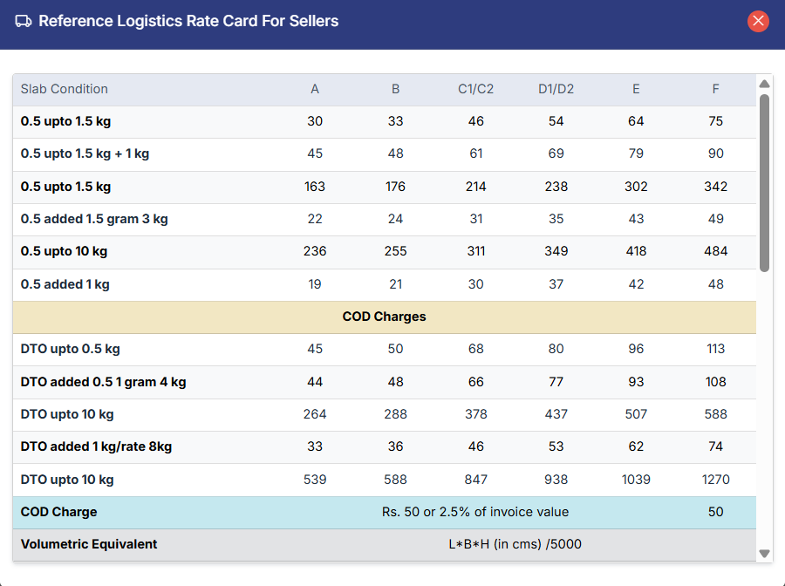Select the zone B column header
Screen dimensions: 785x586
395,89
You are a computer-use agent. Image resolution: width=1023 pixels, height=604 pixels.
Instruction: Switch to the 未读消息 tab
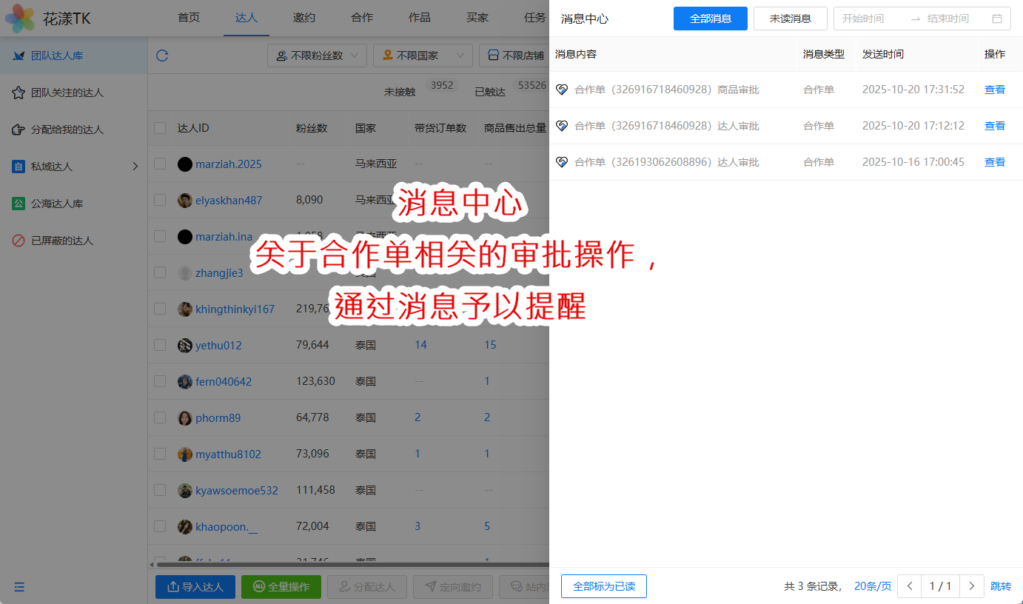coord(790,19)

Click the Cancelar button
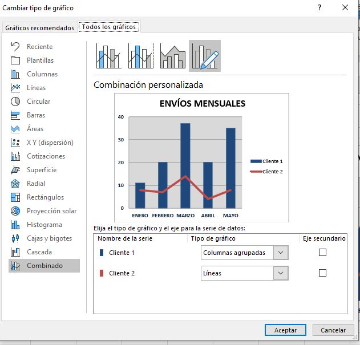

------------------------------------------------------------

Could you set down nothing but the lines from the one containing "You are a computer-use" through the last line of the records above, both ends included, exactly as given and free of pictures?

You are a computer-use agent. Image resolution: width=1023 pixels, height=604 pixels.
Instruction: Switch to the 未读消息 tab
coord(790,19)

Click the Cancelar button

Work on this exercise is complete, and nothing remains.